### Stated goal
Swap "curved" for "rounded" in the part of the records that opens with the line containing "1270x952 pixels." and closes with the line containing "will pyautogui.click(x=133, y=79).". Write out only those lines, with everything else left unchanged.

### Extracted entries
════

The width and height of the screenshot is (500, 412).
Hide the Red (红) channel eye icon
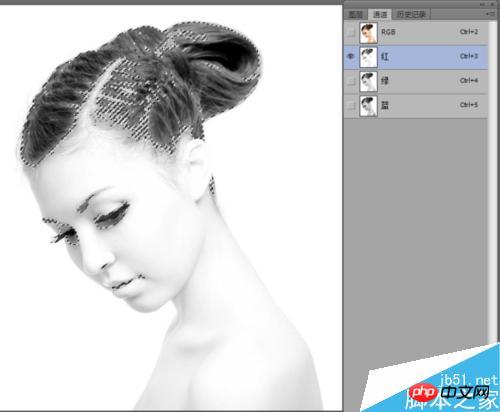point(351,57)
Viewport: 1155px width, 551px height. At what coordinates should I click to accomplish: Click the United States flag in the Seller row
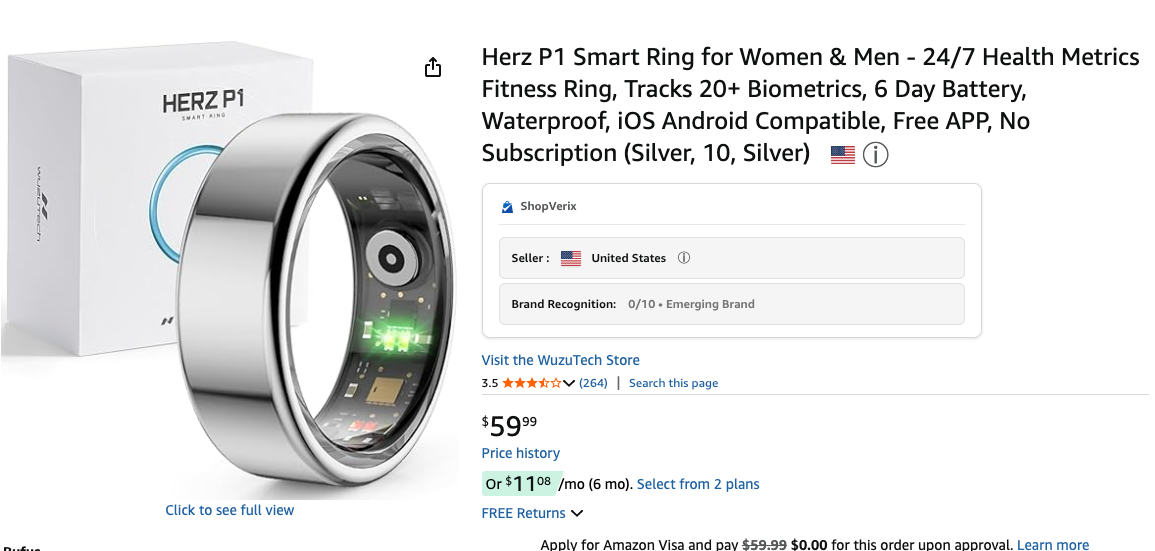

════

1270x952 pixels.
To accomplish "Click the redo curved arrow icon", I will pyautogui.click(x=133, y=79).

════

### Solution to the problem
1270x952 pixels.
To accomplish "Click the redo rounded arrow icon", I will pyautogui.click(x=133, y=79).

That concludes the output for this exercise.